DARIO SANSONE – Intervista su “Santo Sud”

In occasione dell’uscita dell’album “SANTO SUD” ho intervistato DARIO SANSONE.

Santo Sud è il tuo primo album da solista. Cosa ti ha spinto a intraprendere questo percorso al di fuori dei Foja?
È stata una spinta naturale nato dalla necessità di dare spazio a delle canzoni che avevano un’urgenza diversa, una voce più intima, che chiedevano un abito differente. Era arrivato il momento di mettermi in discussione in modo nuovo. Di ri/esordire.

Il disco è un crocevia di culture sonore: pizzica, ritmi africani, arabeggianti. Come hai costruito questo dialogo tra i Sud del mondo?

Da fare: Trascrivi per intero l'intervista a Dario Sansone, senza cambiare nulla. L'elenco non ha alcun ruolo in questo lavoro.

Dati estratti:
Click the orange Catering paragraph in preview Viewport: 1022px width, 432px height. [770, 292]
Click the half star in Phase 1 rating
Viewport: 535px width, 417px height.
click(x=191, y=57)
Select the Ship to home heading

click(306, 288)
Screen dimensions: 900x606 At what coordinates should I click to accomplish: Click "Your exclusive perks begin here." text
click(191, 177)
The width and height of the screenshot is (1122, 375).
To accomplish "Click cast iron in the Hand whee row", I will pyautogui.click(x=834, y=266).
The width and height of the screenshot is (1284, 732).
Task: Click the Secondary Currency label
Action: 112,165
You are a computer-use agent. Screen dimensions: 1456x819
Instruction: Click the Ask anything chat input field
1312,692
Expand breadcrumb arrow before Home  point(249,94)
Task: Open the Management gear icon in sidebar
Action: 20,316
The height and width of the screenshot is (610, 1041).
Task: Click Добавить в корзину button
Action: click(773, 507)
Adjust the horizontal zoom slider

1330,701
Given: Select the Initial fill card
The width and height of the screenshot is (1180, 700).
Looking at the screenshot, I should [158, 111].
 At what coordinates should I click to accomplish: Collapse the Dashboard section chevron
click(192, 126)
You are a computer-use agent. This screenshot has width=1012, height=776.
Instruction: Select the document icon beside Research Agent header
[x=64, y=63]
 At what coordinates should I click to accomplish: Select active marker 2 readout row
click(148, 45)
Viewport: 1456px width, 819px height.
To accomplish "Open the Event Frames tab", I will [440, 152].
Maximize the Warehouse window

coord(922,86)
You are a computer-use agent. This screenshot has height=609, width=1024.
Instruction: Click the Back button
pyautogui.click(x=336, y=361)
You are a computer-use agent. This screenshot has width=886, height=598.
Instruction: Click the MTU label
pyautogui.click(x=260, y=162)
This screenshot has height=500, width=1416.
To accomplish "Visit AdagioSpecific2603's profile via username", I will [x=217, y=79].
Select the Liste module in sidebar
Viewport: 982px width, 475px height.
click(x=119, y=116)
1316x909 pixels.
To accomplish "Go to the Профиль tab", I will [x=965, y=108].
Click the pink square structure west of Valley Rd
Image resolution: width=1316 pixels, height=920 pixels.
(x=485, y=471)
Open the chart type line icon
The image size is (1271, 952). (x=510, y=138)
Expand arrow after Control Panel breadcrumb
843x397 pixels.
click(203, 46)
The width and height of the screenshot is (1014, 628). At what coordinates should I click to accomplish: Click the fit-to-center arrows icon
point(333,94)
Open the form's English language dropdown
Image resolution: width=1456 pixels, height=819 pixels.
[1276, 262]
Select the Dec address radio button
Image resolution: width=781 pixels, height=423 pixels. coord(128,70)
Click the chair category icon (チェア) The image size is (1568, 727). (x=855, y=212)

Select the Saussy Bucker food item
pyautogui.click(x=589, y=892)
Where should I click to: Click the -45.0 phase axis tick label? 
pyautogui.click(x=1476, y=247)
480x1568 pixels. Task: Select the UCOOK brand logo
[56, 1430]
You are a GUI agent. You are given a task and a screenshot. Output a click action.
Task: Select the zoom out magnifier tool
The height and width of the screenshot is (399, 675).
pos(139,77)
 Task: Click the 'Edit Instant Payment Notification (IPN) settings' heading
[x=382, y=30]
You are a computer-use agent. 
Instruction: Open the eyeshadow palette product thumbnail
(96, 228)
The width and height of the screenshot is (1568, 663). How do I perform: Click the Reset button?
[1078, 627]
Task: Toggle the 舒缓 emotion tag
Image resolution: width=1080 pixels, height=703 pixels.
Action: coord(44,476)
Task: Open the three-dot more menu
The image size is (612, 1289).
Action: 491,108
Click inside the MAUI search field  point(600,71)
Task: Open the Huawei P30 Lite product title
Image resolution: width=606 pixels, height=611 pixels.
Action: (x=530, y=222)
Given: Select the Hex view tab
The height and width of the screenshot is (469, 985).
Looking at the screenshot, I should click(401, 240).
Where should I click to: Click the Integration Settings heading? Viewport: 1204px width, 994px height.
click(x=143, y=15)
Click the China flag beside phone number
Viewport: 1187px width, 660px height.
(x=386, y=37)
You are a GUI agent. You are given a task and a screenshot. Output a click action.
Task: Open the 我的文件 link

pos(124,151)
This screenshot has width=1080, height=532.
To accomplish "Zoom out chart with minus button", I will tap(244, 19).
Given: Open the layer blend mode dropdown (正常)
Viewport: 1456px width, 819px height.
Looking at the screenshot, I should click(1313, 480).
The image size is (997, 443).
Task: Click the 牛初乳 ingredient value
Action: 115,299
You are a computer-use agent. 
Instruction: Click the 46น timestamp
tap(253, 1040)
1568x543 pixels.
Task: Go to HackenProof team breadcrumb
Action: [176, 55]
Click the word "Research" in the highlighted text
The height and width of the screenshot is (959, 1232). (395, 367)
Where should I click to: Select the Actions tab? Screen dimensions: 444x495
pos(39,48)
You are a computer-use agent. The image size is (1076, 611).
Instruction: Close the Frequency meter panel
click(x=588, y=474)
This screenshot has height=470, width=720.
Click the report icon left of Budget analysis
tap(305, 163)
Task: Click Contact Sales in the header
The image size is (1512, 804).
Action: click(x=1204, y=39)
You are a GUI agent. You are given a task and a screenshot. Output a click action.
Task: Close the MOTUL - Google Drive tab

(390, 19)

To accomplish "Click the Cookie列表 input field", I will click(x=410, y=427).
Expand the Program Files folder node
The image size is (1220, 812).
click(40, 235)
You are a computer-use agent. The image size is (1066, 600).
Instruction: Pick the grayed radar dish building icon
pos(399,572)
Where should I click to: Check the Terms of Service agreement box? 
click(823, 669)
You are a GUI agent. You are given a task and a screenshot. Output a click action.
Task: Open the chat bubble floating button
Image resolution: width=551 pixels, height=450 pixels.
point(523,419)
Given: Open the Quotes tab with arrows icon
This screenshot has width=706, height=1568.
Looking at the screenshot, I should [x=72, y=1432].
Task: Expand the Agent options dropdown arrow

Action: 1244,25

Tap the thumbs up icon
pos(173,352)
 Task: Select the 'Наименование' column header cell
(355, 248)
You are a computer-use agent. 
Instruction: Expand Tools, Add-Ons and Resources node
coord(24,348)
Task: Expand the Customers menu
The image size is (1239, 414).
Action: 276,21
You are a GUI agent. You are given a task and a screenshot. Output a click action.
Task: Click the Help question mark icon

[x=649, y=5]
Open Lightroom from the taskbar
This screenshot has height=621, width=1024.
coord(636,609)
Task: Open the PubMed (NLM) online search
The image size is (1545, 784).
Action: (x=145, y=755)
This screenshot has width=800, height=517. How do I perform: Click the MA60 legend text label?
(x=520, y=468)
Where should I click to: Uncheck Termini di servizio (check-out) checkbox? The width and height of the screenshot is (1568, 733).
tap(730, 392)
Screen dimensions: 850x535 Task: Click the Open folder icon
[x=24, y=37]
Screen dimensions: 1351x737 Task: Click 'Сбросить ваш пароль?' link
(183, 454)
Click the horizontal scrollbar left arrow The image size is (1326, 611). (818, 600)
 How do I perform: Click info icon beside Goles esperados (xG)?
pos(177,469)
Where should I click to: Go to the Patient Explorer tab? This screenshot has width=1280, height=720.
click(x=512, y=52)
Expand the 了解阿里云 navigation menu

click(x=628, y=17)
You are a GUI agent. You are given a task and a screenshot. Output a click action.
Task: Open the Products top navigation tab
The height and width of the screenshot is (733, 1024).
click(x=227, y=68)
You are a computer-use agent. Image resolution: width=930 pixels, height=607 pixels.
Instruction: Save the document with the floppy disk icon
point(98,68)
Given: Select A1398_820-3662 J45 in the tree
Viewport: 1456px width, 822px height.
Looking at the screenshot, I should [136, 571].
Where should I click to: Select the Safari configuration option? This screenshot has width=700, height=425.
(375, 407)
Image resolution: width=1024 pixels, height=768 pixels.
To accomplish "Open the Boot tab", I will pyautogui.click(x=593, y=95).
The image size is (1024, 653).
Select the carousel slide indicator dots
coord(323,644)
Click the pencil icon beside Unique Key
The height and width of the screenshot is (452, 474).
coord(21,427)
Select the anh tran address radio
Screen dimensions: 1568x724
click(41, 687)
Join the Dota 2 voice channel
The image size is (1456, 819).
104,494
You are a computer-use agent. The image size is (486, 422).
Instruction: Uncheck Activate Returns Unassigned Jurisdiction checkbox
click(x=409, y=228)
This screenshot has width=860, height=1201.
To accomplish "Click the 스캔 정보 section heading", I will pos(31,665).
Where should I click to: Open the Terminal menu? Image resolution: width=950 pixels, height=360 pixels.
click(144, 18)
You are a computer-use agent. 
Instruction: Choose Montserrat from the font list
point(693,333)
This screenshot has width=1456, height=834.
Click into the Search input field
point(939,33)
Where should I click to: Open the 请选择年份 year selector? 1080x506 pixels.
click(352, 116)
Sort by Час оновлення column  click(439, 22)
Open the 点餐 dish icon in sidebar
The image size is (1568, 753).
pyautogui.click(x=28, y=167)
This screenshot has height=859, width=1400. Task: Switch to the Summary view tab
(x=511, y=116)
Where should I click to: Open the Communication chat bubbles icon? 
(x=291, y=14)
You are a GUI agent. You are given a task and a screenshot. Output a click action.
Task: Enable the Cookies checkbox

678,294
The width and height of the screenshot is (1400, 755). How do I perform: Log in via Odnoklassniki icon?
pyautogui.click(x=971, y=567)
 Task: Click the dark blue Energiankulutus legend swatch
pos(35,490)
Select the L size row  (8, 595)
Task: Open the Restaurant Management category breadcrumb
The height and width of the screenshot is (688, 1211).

Risultato dell'esercizio:
DARIO SANSONE – Intervista su “Santo Sud”

In occasione dell’uscita dell’album “SANTO SUD” ho intervistato DARIO SANSONE.

Santo Sud è il tuo primo album da solista. Cosa ti ha spinto a intraprendere questo percorso al di fuori dei Foja?
È stata una spinta naturale nato dalla necessità di dare spazio a delle canzoni che avevano un’urgenza diversa, una voce più intima, che chiedevano un abito differente. Era arrivato il momento di mettermi in discussione in modo nuovo. Di ri/esordire.

Il disco è un crocevia di culture sonore: pizzica, ritmi africani, arabeggianti. Come hai costruito questo dialogo tra i Sud del mondo?